Cette journée nationale tombe en pleine dans la campagne électorale pour la primaire de droite et Christian Estrosi , engagé à 100% pour Nicolas Sarkozy n’a pas manqué l’occasion pour mettre en valeur son champion : « Lors de son discours au Centre Universitaire Méditerranéen, à Nice, en mars 2012, Nicolas Sarkozy avait déjà reconnu que la France avait abandonné les harkis et avait une dette envers eux. Aujourd’hui, plus de quatre ans après cette déclaration, au cours de la cérémonie de commémoration d’hommage aux harkis, le Président de la République a tout simplement plagié ces propos en reconnaissant les responsabilités des gouvernements français dans l’abandon des harkis".

Répéter solennellement ce qui fut dit lors d’un meeting ( déjà) électoral devient un plagiat ? Et pourquoi ?

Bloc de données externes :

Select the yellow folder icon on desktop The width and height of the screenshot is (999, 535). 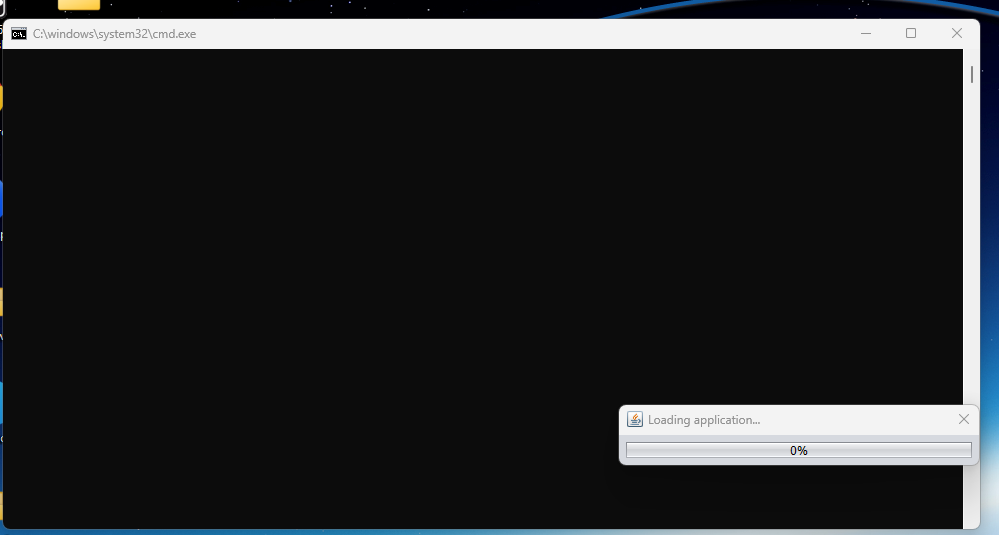click(x=79, y=4)
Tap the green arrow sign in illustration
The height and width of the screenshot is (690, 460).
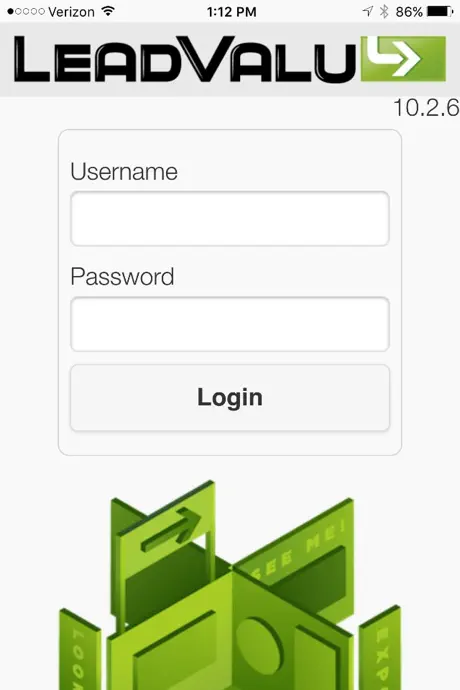171,530
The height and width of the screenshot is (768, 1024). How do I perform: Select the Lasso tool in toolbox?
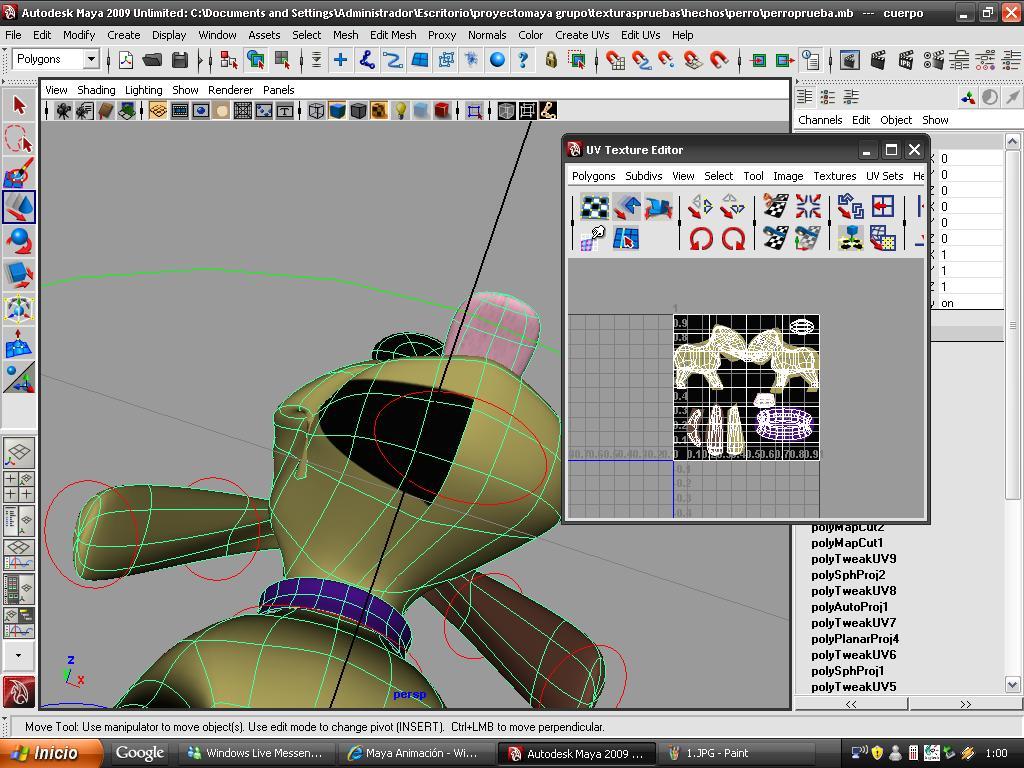tap(18, 139)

Mais la plaidoirie de Christian Estrosi ne s’arrête pas là : "Je m’interroge sur la sincérité de cette reconnaissance alors même que la date du 19 mars continue d’être maintenue comme étant la date officielle de la fin de la guerre d’Algérie. Cette date constitue pour les anciens combattants, les pieds-noirs et les harkis, un déni de vérité. Je rappelle avec force que le nombre de victimes et de disparus s’est amplifié après le 19 mars 1962. La signature des Accords d’Evian, respectés unilatéralement par la France, marqua le début d’enlèvements et du massacre de milliers de civils européens et de harkis" a-t-il ajouté.

On se demande la bien fondé de cette remarque polémique qui prend un compte un autre argument et une autre date.

Au passage, Nicolas Sarkozy, qui pourtant était bien présent hier matin aux Invalides, avait déclaré la veille, lors d’un meeting à Perpignan, qui, si élu, il abolirait cette date du 19 mars qui ne convient pas aux rapatriés, un bassin électoral consistent et où il puise bien avec ses idées radicales.

A se demander pourquoi il ne l’a pas fait pendant le quinquennat durant lequel il était Président de la République.

Quant à Christian Estrosi, on le comprend bien : Il n’est pas facile de résister à la tentation d’exploiter une célébration officielle à fins électoraux.

On l’appelle, instinct primaire, n’est-ce-pas ?

Après les accords d’Evian le 18 mars 1962, 55 000 à 75 000 harkis ont, selon les historiens, été abandonnés en Algérie et victimes de sanglantes représailles de la part des nationalistes.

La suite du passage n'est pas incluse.